Newer continuous-flow left ventricular assist devices (LVAD) have the advantage of smaller size and increased durability. Questions remain regarding the safety and effects of long-term nonpulsatile flow, despite some animal and human studies showing that end-organ function is well maintained with pulsatile or axial-flow devices. This study investigated whether centrifugal devices have similar effects on end-organ function.


All patients who underwent LVAD implantation as bridge-to-transplant (BTT) therapy from January 2004 through May 2007 were reviewed. Excluded were patients on biventricular support, destination therapy, temporary support, and patients who died within 30 days after LVAD implantation. The centrifugal device was the VentrAssist (Ventracor Ltd, Sydney, Australia); axial, the HeartMate II; and pulsatile, the HeartMate XVE (Thoratec Corp, Pleasanton, CA).


During the study, 10 VentrAssist, 30 HeartMate II, and 18 HeartMate XVE devices were implanted. Among the 3 groups, age, gender, weight, duration of LVAD support, and cause of heart failure were comparable. No significant differences were found between groups with respect to baseline renal function, hepatic function, or hematologic function. At 1 and 3 months of follow-up, renal and hepatic function either improved or remained within normal limits in all groups.

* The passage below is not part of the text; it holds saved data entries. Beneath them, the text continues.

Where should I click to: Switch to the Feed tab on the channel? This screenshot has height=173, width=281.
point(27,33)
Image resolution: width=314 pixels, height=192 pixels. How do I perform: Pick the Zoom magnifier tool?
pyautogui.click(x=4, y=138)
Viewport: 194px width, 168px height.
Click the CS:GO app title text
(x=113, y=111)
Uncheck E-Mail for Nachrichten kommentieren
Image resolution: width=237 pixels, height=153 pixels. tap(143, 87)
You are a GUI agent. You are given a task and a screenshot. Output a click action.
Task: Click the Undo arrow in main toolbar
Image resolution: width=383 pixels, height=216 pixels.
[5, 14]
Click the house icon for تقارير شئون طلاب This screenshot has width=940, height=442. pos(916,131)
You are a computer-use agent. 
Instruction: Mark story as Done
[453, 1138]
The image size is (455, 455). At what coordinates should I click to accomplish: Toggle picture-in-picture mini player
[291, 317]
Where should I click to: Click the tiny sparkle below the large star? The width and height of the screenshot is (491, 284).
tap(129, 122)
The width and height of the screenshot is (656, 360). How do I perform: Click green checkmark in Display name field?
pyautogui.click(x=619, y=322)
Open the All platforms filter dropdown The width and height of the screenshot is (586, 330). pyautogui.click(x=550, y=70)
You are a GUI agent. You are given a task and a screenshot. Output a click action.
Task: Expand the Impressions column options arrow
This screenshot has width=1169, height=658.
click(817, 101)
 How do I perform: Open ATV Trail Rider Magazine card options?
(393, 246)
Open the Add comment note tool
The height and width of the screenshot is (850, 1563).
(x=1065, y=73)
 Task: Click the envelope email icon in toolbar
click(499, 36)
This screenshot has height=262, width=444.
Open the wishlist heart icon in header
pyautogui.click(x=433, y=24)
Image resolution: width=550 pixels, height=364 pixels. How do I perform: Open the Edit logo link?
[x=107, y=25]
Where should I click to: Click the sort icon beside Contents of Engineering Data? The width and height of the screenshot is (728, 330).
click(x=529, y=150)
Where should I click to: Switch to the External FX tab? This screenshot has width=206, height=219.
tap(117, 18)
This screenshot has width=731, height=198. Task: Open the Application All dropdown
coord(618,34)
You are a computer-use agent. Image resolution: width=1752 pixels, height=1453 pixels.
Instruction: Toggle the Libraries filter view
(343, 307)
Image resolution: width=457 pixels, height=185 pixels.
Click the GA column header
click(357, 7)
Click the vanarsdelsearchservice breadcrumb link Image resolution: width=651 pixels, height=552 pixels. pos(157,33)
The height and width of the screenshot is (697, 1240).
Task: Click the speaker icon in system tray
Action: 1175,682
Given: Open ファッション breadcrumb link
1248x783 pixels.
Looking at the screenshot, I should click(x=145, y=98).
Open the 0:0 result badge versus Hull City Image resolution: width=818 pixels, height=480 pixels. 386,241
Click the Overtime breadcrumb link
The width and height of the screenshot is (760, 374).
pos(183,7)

Centrifugal, axial, and pulsatile LVADs all provide adequate circulatory support to maintain appropriate end-organ function in patients with end-stage heart failure. The advantages of the newer continuous-flow devices can be safely applied to an increasing number of patients. Long-term studies (>1 year) are needed to assess effects on end-organ function with continuous-flow devices, which may have important implications for use as destination therapy.